» REQUIRED WORK: Write out the lines verbatim, starting at the line containing "You are a GUI" and ending at the line containing "point(144,522)", with both of those lines included, and omit the pictures from your answer.

» RECORDS SUPPLIED:
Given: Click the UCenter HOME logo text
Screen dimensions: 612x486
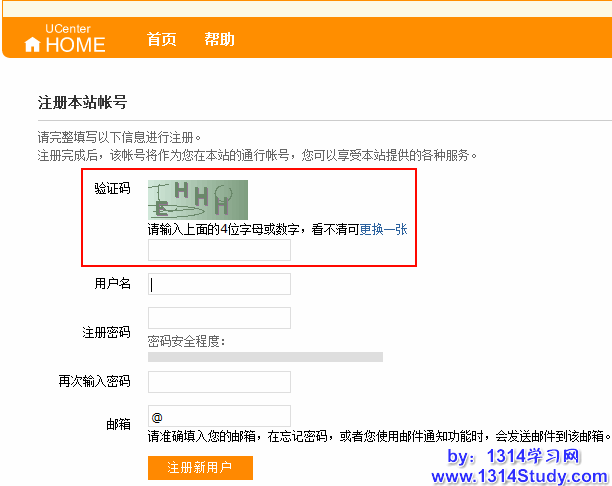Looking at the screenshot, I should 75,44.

---

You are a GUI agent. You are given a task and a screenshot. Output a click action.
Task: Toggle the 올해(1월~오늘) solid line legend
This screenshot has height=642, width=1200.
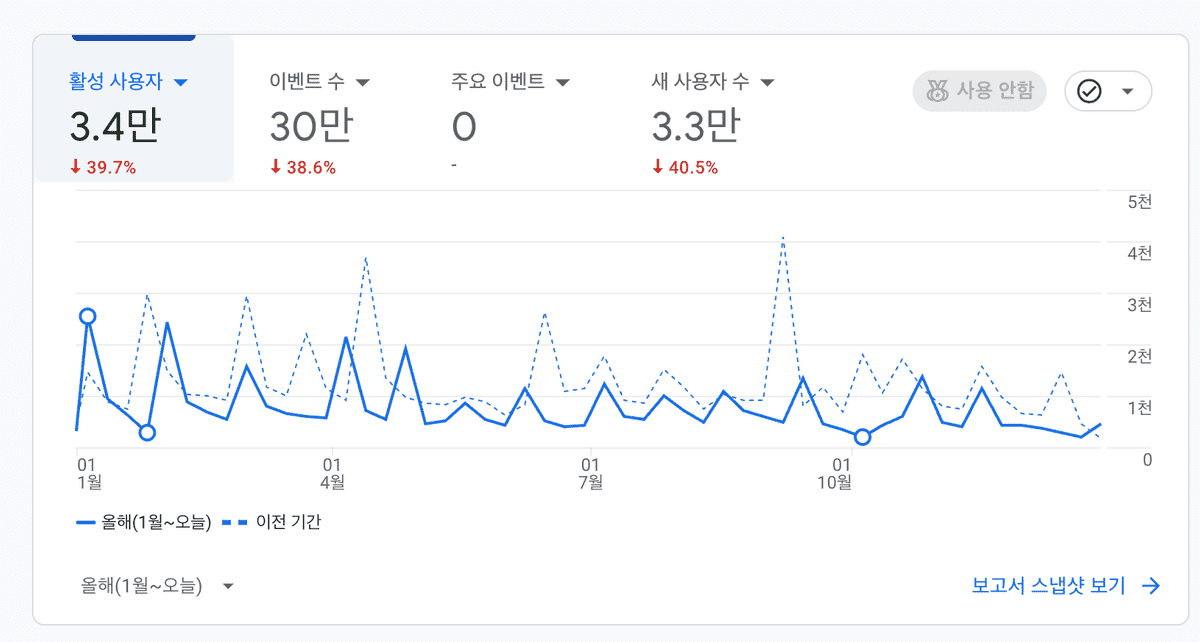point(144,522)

» EXERCISE RESULT:
You are a GUI agent. You are given a task and a screenshot. Output a click action.
Task: Toggle the 올해(1월~오늘) solid line legend
This screenshot has height=642, width=1200.
point(144,522)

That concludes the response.